It was Friday morning at Cox Pavilion, and USA Basketball women’s national team mini-camp practice was winding down — or so I thought — when Diana Taurasi walked out as I was walking in. Taurasi apparently had some sort of business to attend to in the tunnel linking Cox Pavilion to the Thomas &Mack Center.
In a little while, if her former coach at Connecticut Geno Auriemma would ever quit blowing his whistle, she and I were going to talk. I don’t think she knew this yet. The nice woman from USA Basketball said she would take care of it, though.
When Taurasi returned from the tunnel, she spent most of the last hour of mini-camp practice sitting against the wall of the Cox practice gym. For starters, she doesn’t need to practice. She’s Diana Taurasi, one of the greatest women’s basketball players of all time.

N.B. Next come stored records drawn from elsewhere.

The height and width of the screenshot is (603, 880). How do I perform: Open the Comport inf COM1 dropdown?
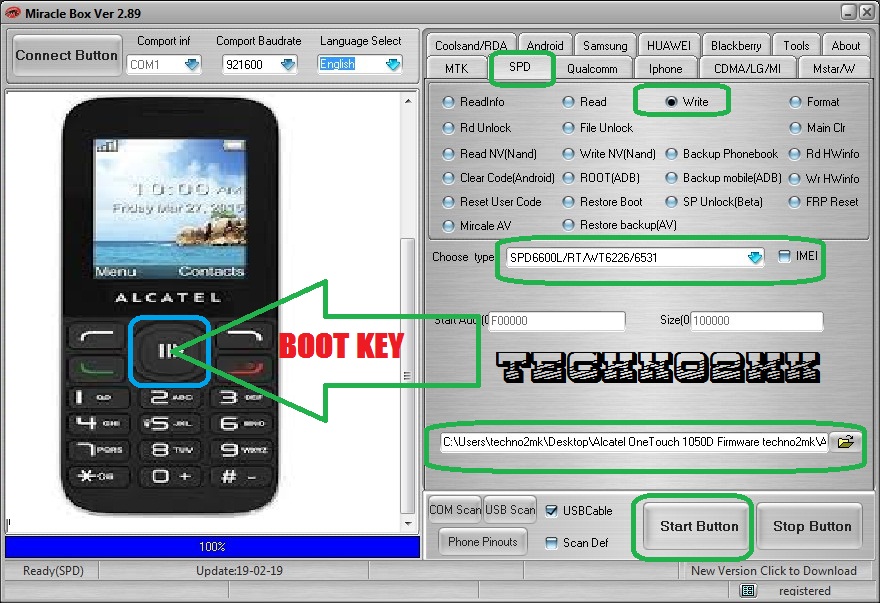192,64
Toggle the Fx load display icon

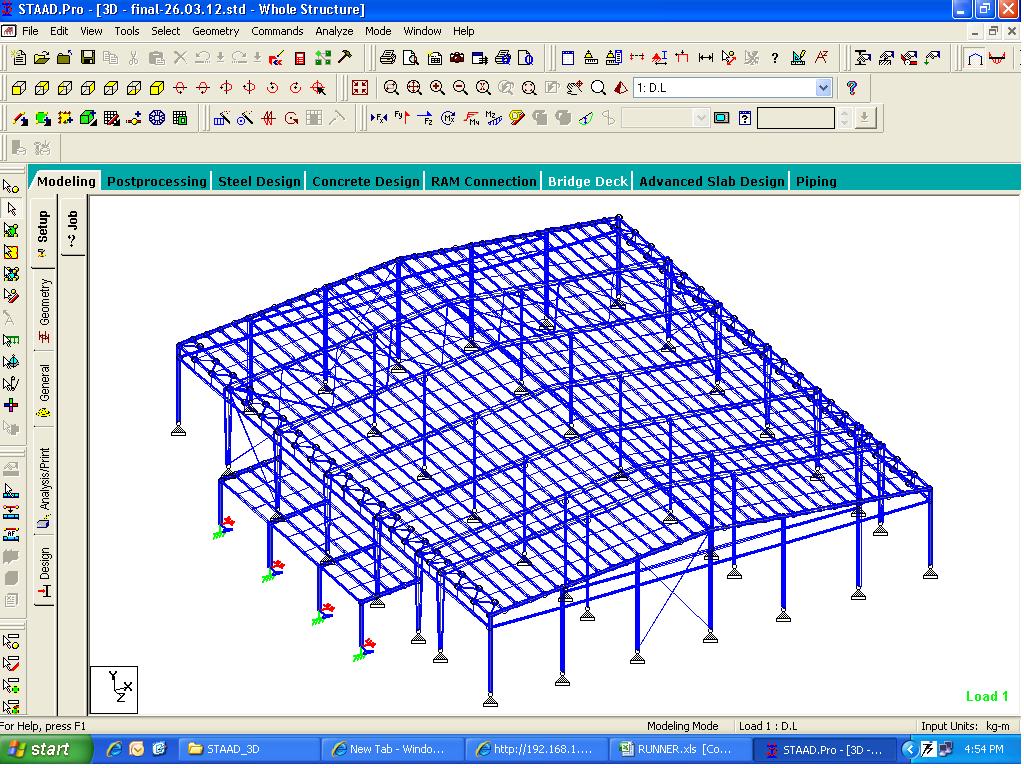point(378,118)
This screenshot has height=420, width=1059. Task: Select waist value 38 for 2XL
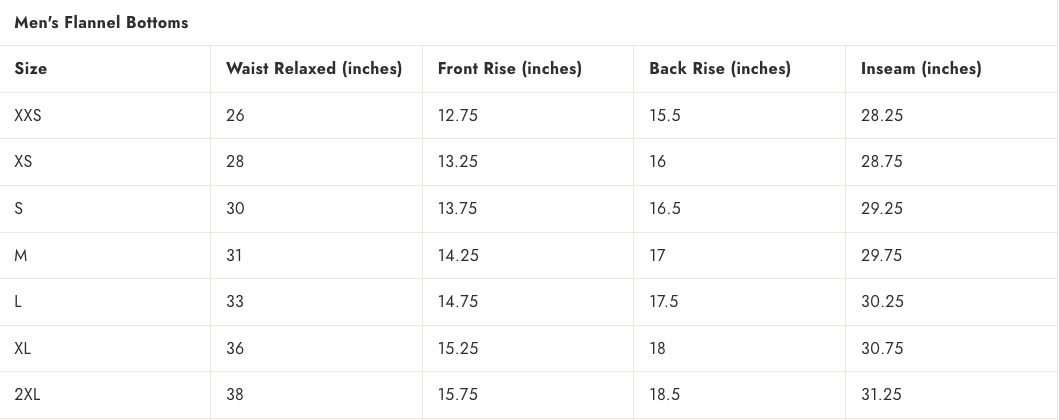235,394
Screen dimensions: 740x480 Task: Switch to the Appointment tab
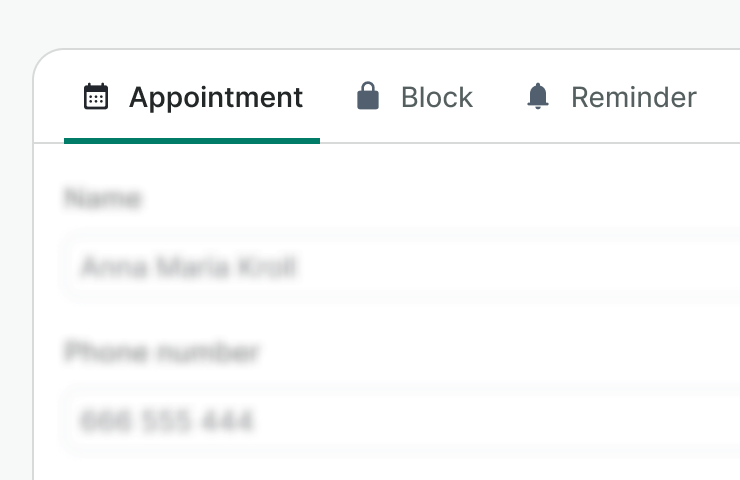(x=192, y=98)
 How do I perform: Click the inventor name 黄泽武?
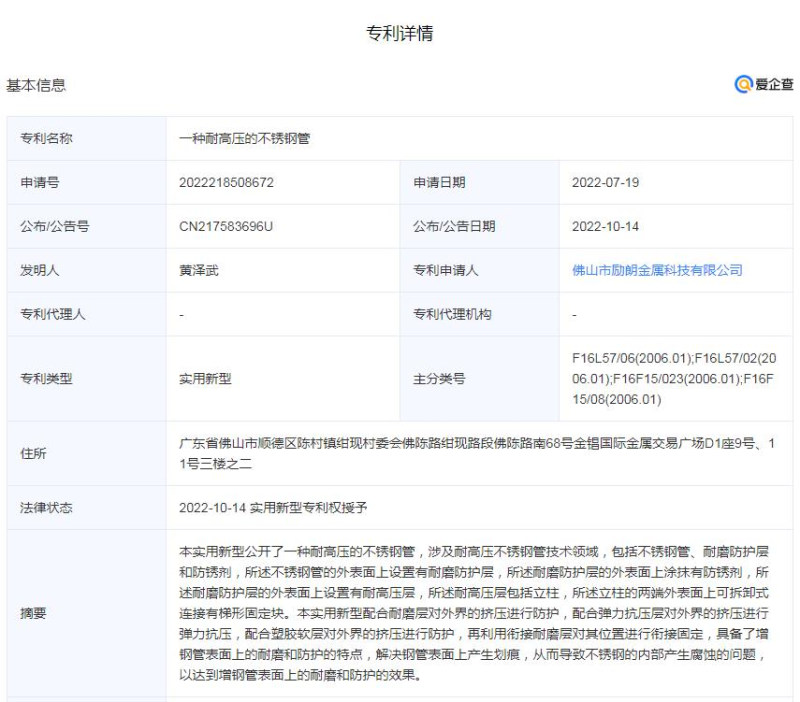pyautogui.click(x=197, y=269)
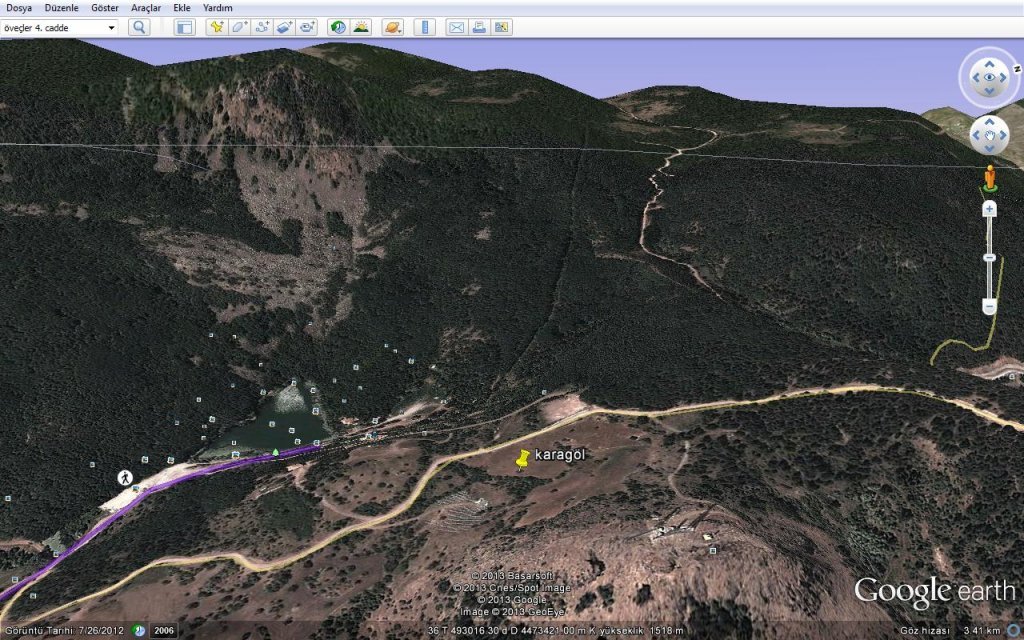Click the record a tour icon
The width and height of the screenshot is (1024, 640).
308,27
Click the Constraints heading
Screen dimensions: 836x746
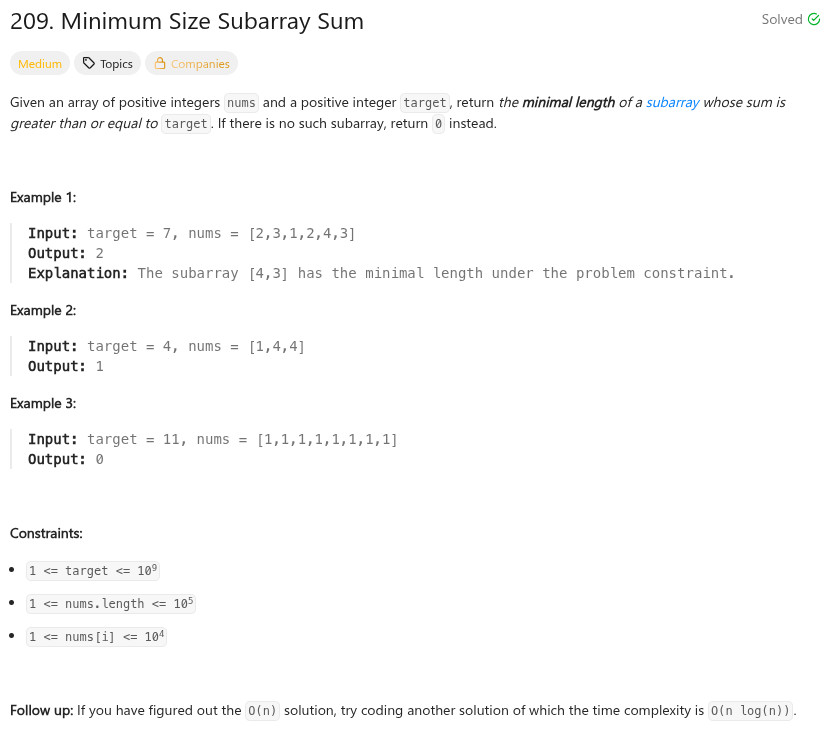(46, 533)
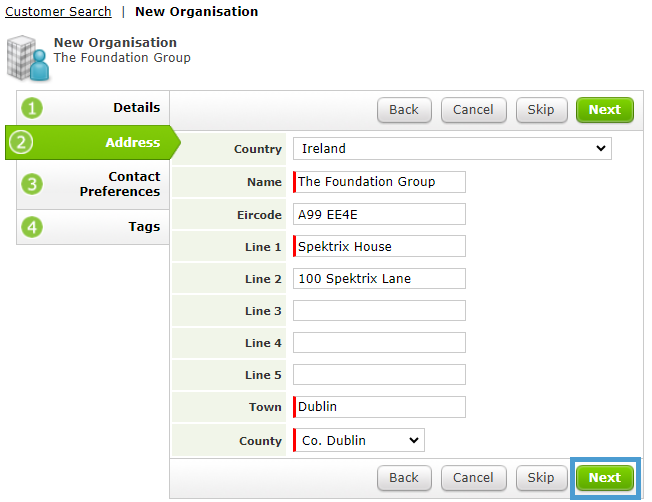Click the Line 1 Spektrix House field

click(379, 246)
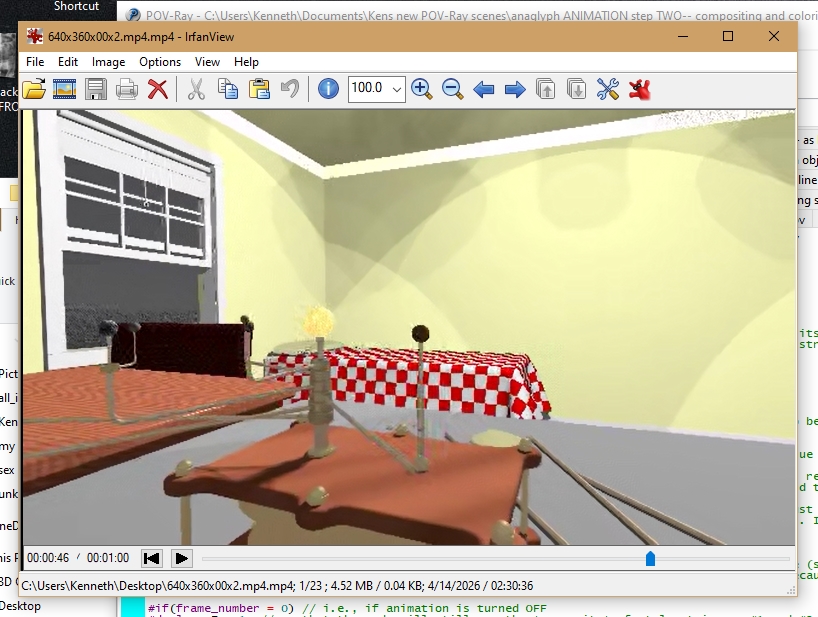Click the Copy icon in toolbar
Image resolution: width=818 pixels, height=617 pixels.
[x=227, y=89]
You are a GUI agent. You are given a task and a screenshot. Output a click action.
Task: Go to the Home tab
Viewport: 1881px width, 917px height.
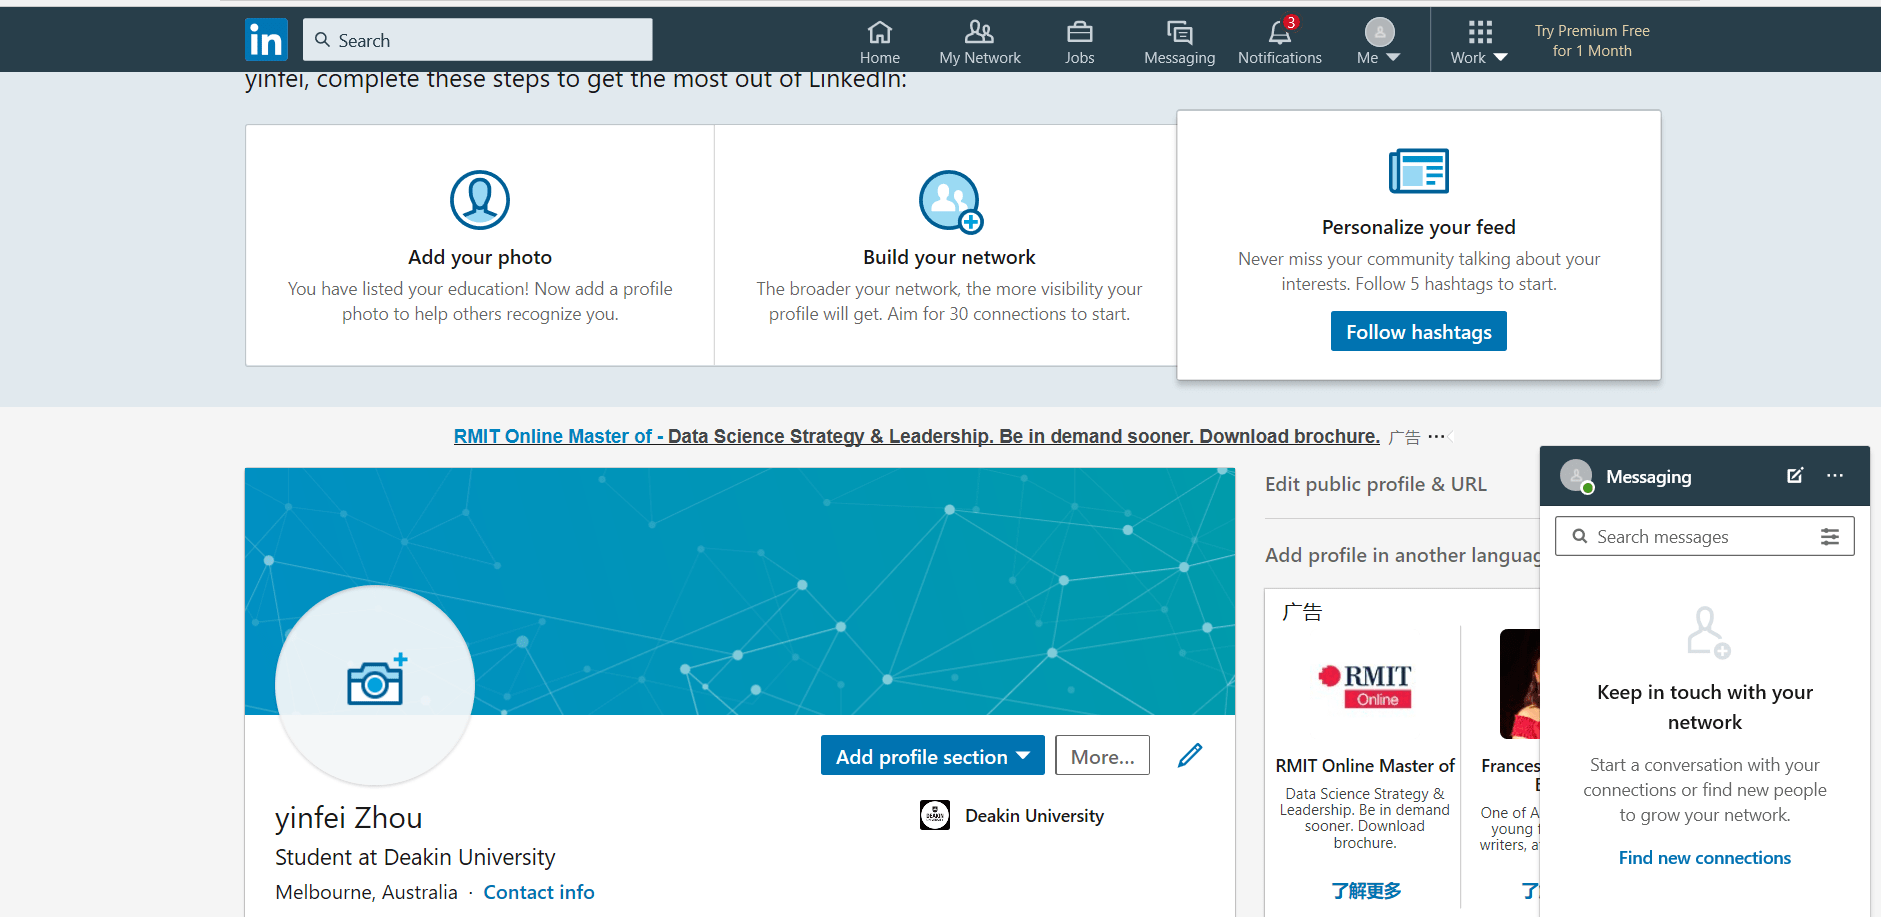tap(879, 42)
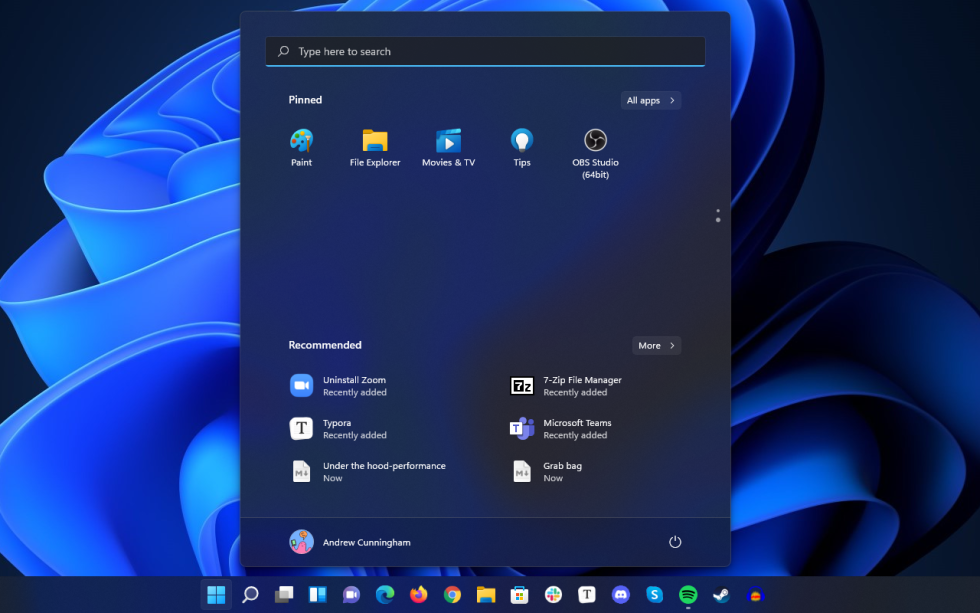Open the pinned apps page indicator dots
This screenshot has height=613, width=980.
pyautogui.click(x=717, y=215)
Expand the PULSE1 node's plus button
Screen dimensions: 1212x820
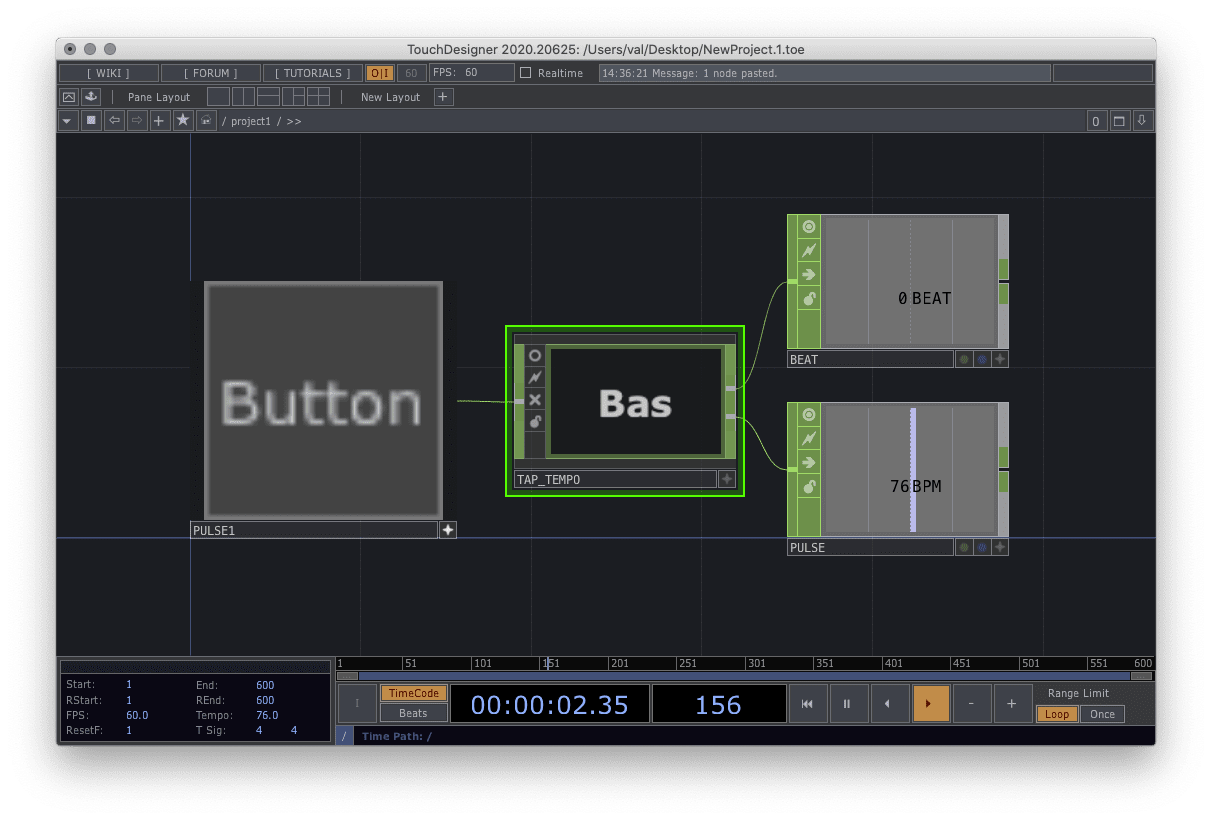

Secondly, they should have called this a maxi-camp instead of mini-camp, because there were 33 players vying for 12 roster spots on the team that will travel to Turkey for next year’s world championships. One could bump into one of the other 32 players trying to impress Geno, and then one could turn her ankle or something.
So Taurasi just sat there and watched mini-camp unfold, and every so often she would get up to attend to business in the tunnel.
I already knew Diana Taurasi is one of the greatest women’s basketball players of all time, because I had seen her play at UConn, mostly on the off day between the men’s national semifinals and the championship game.
Sometimes you just need a basketball fix, and I would much rather watch the women than, say, Bobcats vs. Magic, because unlike the Bobcats and Magic — and the Timberwolves — the women listen to their coaches and run the plays as diagrammed.
Diana Taurasi, who somehow has turned 31, has won three NCAA championships, three Olympic gold medals, two WNBA titles, five EuroLeague titles, one FIBA World Championship. She has been named WNBA Rookie of the Year, WNBA Most Valuable Player, one of the top 15 players in WNBA history ... and so on and so on and so on.
This was why when she enrolled at UConn, Geno insist she wear No. 3. He said that was Babe Ruth’s number, and Taurasi was going to become the Babe Ruth of women’s hoops.
Taurasi’s trademark, besides her tenacity and her jump shot, is her tight bun hairstyle. But a couple of years ago she let her hair down for ESPN The Magazine, and they applied some serious product to it. Then she took off all her clothes and they put Taurasi and her luxurious hair on the cover of The Body Issue.
She’s also had trials and tribulations, some of both, enough to put her in basketball rehab, as Sports Illustrated put it.
She got arrested for DUI after a playoff win in Phoenix; she tested positive for a banned stimulant while playing in Europe (it was a false positive reading and she was cleared); the primary benefactor of the Russian pro team for which she played, a former Soviet spy named Shabtai von Kalmanovic, was shot dead while his car sat at a traffic light.
Taurasi thought Kalmanovic was the most interesting man in the world. She had gone to his office to pick up Beyonce tickets when she learned he had been murdered.
So there are the championships and the individual honors and the letting down of the bun and the personal issues.
And then a couple of weeks ago, Diana Taurasi kissed a girl.
Not that there’s anything wrong with that. But it happened on the court, a couple of weeks ago, during a playoff game between Taurasi’s team, which is Phoenix, and Seimone Augustus’ team, which is Minnesota.
The two bumped chests twice away from the ball. Then they got into each other’s face. Then Taurasi kissed Augustus on the cheek.
It was like Magic smooching Isiah Thomas, or a Bizarro World version of that.
Was it the greatest diss of all time? Might have been. It was so outrageous that everybody began to laugh, and what could have been an ugly moment became instead a viral YouTube video.
“She just wanted some of my deliciousness,” Augustus said in the postgame news conference, and that made it even more fun.
When I asked Taurasi about The Kiss, she said she and Augustus “go way back,” so she more or less felt compelled to do something. Plus, she is known for her wit. Plus, Phoenix was losing 70-44 at the time.
“I think the WNBA playoffs or something are going on, I am not exactly sure,” wrote a wiseguy on one of those wiseguy Internet sites the next day. “But they are kissing girls during the game, so I figured someone might find that interesting.”
“I’ll take it,” Diana Taurasi said after mini-camp practice finally ended Friday, and then she excused herself and went back into the tunnel before I could ask about her deliciousness.